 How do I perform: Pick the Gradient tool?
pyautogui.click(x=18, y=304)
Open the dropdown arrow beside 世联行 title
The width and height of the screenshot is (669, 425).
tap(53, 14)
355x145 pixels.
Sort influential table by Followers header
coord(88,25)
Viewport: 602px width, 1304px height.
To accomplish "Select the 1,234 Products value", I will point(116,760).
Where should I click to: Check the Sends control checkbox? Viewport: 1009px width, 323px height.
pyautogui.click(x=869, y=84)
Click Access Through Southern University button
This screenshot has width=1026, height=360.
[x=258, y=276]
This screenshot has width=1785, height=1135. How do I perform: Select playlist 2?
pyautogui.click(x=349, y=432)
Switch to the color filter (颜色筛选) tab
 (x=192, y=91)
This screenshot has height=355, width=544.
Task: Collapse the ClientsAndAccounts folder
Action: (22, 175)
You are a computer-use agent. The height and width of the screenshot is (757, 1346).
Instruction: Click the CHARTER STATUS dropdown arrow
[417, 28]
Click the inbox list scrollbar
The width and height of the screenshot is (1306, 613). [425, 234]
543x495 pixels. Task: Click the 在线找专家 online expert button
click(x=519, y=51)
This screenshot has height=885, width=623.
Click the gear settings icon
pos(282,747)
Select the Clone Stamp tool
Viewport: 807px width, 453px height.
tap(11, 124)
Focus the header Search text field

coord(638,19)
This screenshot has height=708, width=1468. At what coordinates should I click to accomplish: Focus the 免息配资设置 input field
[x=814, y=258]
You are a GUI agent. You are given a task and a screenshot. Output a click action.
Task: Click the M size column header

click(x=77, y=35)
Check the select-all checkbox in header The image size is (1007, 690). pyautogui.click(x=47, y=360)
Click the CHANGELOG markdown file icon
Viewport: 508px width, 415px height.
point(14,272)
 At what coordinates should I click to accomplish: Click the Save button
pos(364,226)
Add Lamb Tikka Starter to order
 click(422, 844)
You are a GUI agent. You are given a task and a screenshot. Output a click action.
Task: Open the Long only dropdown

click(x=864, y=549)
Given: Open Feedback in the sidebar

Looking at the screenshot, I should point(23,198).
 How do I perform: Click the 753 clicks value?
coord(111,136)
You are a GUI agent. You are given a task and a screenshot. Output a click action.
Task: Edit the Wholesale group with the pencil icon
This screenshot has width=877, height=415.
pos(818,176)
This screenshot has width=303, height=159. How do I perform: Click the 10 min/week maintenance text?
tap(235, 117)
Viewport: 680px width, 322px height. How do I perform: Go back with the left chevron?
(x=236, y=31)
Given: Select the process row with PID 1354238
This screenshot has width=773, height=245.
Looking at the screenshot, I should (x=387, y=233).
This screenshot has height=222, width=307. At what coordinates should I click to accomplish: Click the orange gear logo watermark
▬▬▬▬▬▬▬▬▬▬
Present the lines above as a numbered list, leaving out the blank lines.

1.  How do I perform: Pick the Gradient tool?
2. pyautogui.click(x=18, y=304)
3. Open the dropdown arrow beside 世联行 title
4. The width and height of the screenshot is (669, 425).
5. tap(53, 14)
6. 355x145 pixels.
7. Sort influential table by Followers header
8. coord(88,25)
9. Viewport: 602px width, 1304px height.
10. To accomplish "Select the 1,234 Products value", I will point(116,760).
11. Where should I click to: Check the Sends control checkbox? Viewport: 1009px width, 323px height.
12. pyautogui.click(x=869, y=84)
13. Click Access Through Southern University button
14. This screenshot has width=1026, height=360.
15. [x=258, y=276]
16. This screenshot has width=1785, height=1135. How do I perform: Select playlist 2?
17. pyautogui.click(x=349, y=432)
18. Switch to the color filter (颜色筛选) tab
19.  (x=192, y=91)
20. This screenshot has height=355, width=544.
21. Task: Collapse the ClientsAndAccounts folder
22. Action: (22, 175)
23. You are a computer-use agent. The height and width of the screenshot is (757, 1346).
24. Instruction: Click the CHARTER STATUS dropdown arrow
25. [417, 28]
26. Click the inbox list scrollbar
27. The width and height of the screenshot is (1306, 613). [425, 234]
28. 543x495 pixels. Task: Click the 在线找专家 online expert button
29. click(x=519, y=51)
30. This screenshot has height=885, width=623.
31. Click the gear settings icon
32. pos(282,747)
33. Select the Clone Stamp tool
34. Viewport: 807px width, 453px height.
35. tap(11, 124)
36. Focus the header Search text field
37. coord(638,19)
38. This screenshot has height=708, width=1468. At what coordinates should I click to accomplish: Focus the 免息配资设置 input field
39. [x=814, y=258]
40. You are a GUI agent. You are given a task and a screenshot. Output a click action.
41. Task: Click the M size column header
42. click(x=77, y=35)
43. Check the select-all checkbox in header The image size is (1007, 690). pyautogui.click(x=47, y=360)
44. Click the CHANGELOG markdown file icon
45. Viewport: 508px width, 415px height.
46. point(14,272)
47.  At what coordinates should I click to accomplish: Click the Save button
48. pos(364,226)
49. Add Lamb Tikka Starter to order
50.  click(422, 844)
51. You are a GUI agent. You are given a task and a screenshot. Output a click action.
52. Task: Open the Long only dropdown
53. click(x=864, y=549)
54. Given: Open Feedback in the sidebar
55. Looking at the screenshot, I should point(23,198).
56.  How do I perform: Click the 753 clicks value?
57. coord(111,136)
58. You are a GUI agent. You are given a task and a screenshot. Output a click action.
59. Task: Edit the Wholesale group with the pencil icon
60. This screenshot has width=877, height=415.
61. pos(818,176)
62. This screenshot has width=303, height=159. How do I perform: Click the 10 min/week maintenance text?
63. tap(235, 117)
64. Viewport: 680px width, 322px height. How do I perform: Go back with the left chevron?
65. (x=236, y=31)
66. Given: Select the process row with PID 1354238
67. This screenshot has width=773, height=245.
68. Looking at the screenshot, I should (x=387, y=233).
69. This screenshot has height=222, width=307. At what coordinates should I click to accomplish: Click the orange gear logo watermark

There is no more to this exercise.